Ávila é uma cidade da região Espanhola de Castilla Leon , património da Humanidade, que nos impressiona ao primeiro olhar pela sua muralha medieval, a única construção militar cristã que se conserva tal e qual foi construída e a maior e mais bem preservada da Europa com 2,5 kms de extensão, 9 portas e 87 torres redondas espaçadas por 20 metros cada .
A cidade é banhada pelo rio Adaja e é a capital de província mais alta de Espanha, com 1131 m de altitude.

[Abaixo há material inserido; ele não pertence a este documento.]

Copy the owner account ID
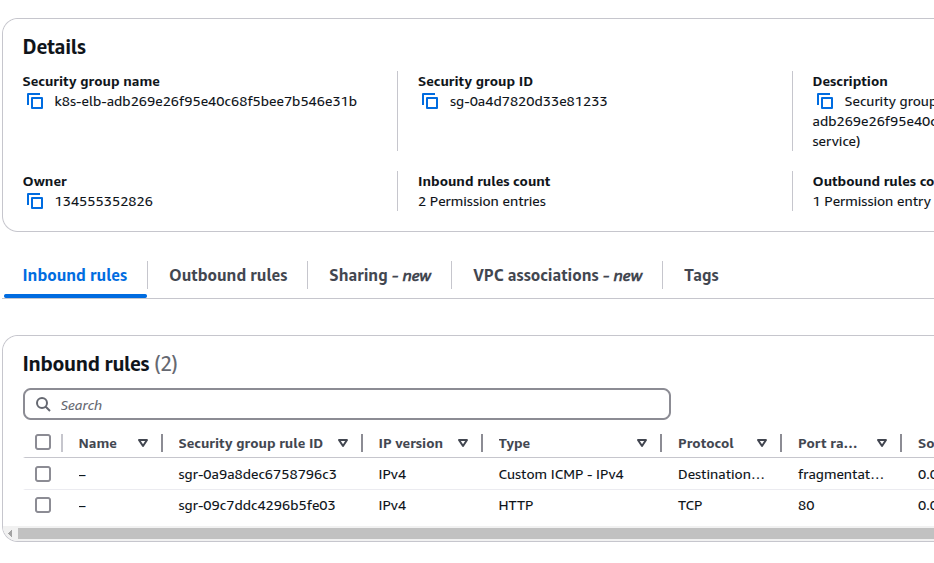Viewport: 934px width, 563px height. tap(35, 202)
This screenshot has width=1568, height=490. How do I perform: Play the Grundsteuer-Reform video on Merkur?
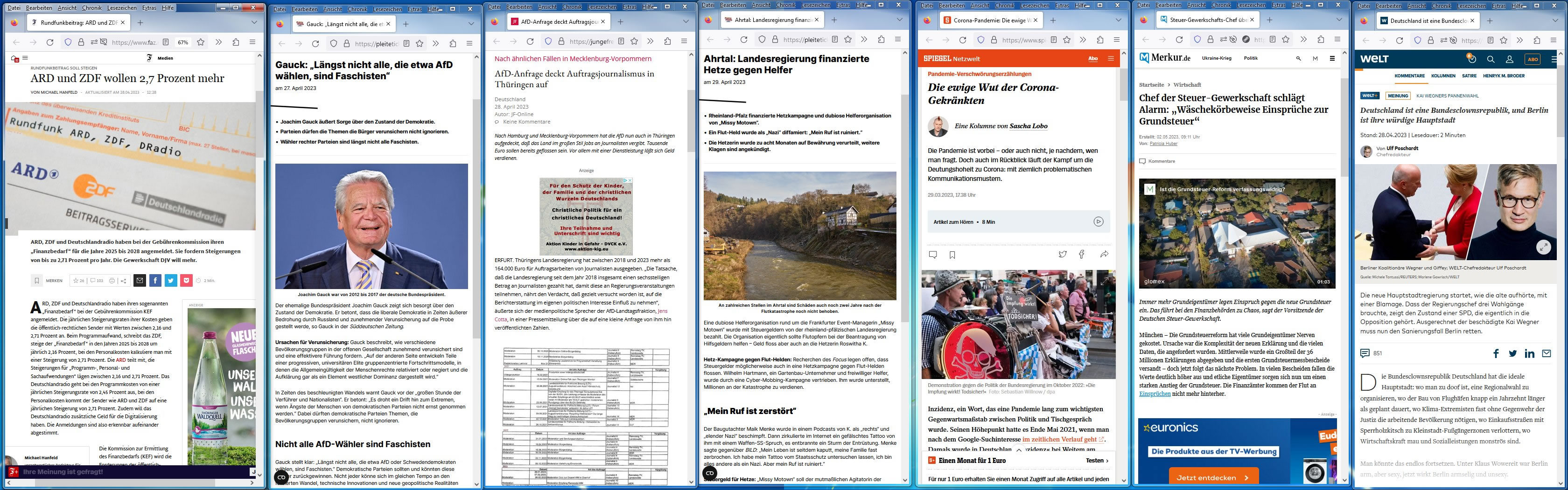pos(1236,234)
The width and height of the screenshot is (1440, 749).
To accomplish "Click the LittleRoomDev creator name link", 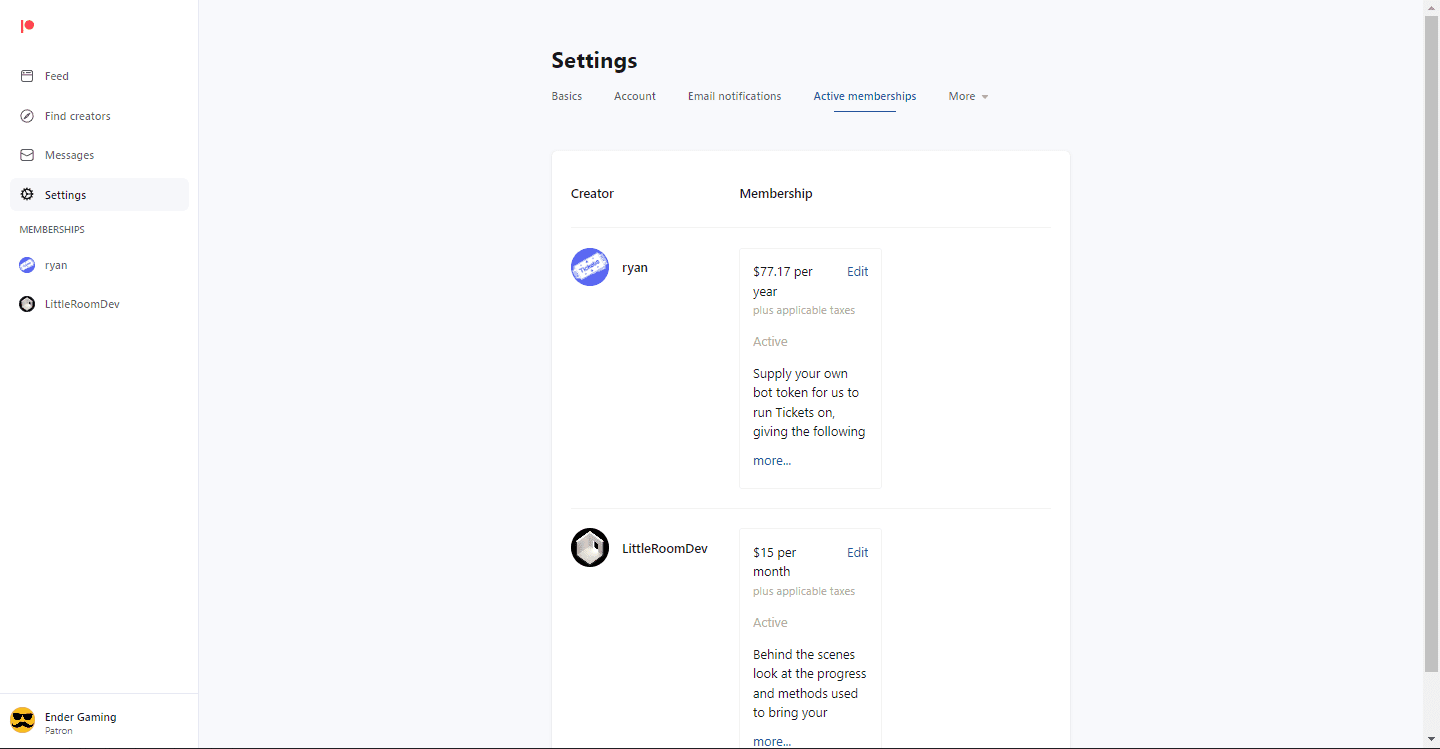I will click(x=664, y=548).
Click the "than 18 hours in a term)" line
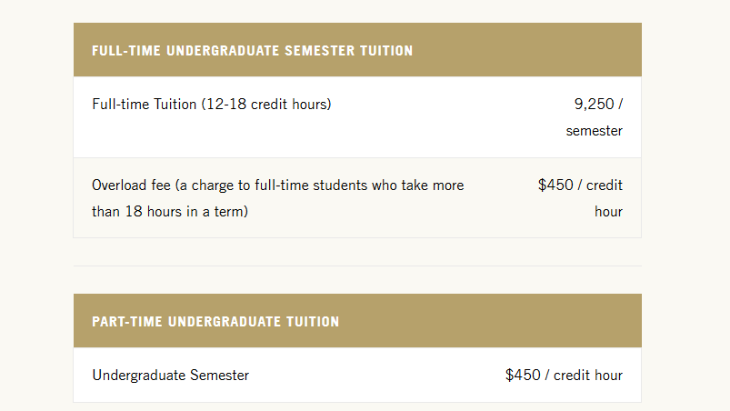Screen dimensions: 730x411 (x=170, y=211)
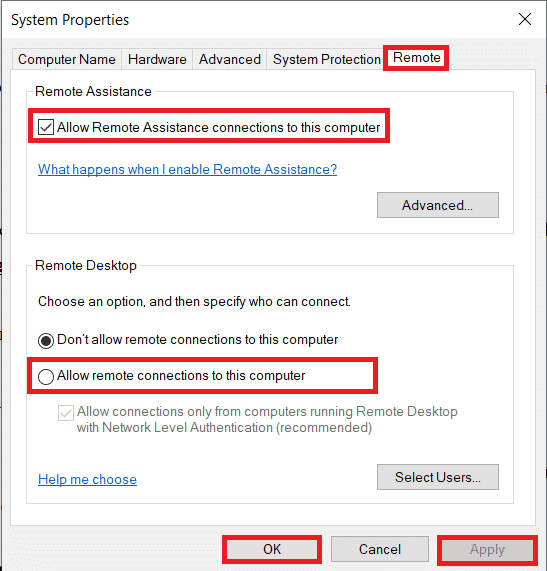547x571 pixels.
Task: Click the Advanced... button under Remote Assistance
Action: 438,205
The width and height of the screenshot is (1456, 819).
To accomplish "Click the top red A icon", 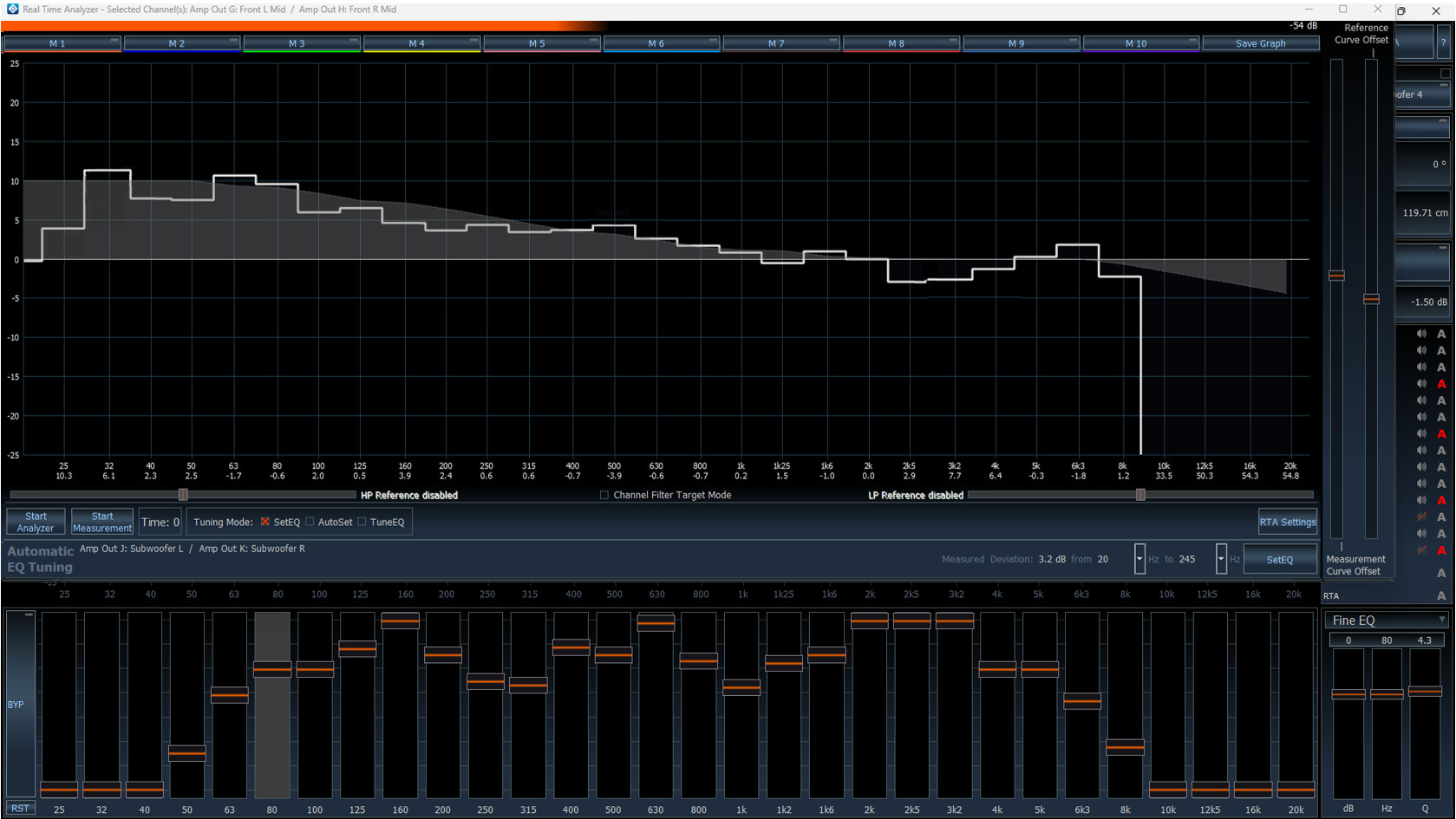I will click(1441, 384).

Além de possuir um vasto e notável património como a sua catedral gótica, a primeira a ser construída em Espanha, oferece-nos também uma gastronomia rica e variada da qual se destaca o Chuleton (bife de Novilho), as famosas tapas com produtos da região ou a doçaria de origem Conventual encabeçada pelas yemas de Ávila ou yemas de Santa Teresa que mereceram a minha especial atenção. 
As antigas e charmosas pastelarias como A Flor de Castilla ou a Munoz Iselma situada na Plaza Mayor, oferecem-nos ainda outras maravilhas da doçaria de Ávila como os lindíssimos doces de massapão ou as pastas de San Juan de La Cruz ( massapão , doce de ovo e frutos secos).

                                      GEMAS DE SANTA TERESA OU GEMAS DE ÁVILA

Reza a história que as gemas de Santa Teresa ou gemas de Ávila são de origem árabe e que foram depois adaptadas e melhoradas pelas monjas do mosteiro de Santa Teresa de Ávila antes da reforma do Carmelo. Os doces eram ocasionalmente oferecidos pelas monjas à população o que levou a que alguns pasteleiros da cidade se dedicassem a tentar confeccionar o tão cobiçado doce, iniciando-se a sua bem sucedida comercialização nas confeitarias da cidade, a partir dos meados do século XIX , protegendo sempre as receitas, transmitindo-as de pais para filhos de forma QUASE secreta.



Receita

O que leva:
12 gemas
150 g de açúcar
150ml de água
Raspa de um limão
Açúcar em pó

Como se faz:

Ferva a água com o açúcar e o limão até que alcance o ponto de espadana (cerca de 117 graus).
Bata as gemas e passe por um passador fino.
Deite a calda de açúcar  nas gemas e leve a lume brando até que se desprendam das paredes da panela. Deixe arrefecer.
Polvilhe com açúcar em pó uma superfície lisa, coloque aí a massa e faça um "rolo".
Corte e modele pequenas bolas , passando sempre pelo açúcar para facilitar o manuseamento.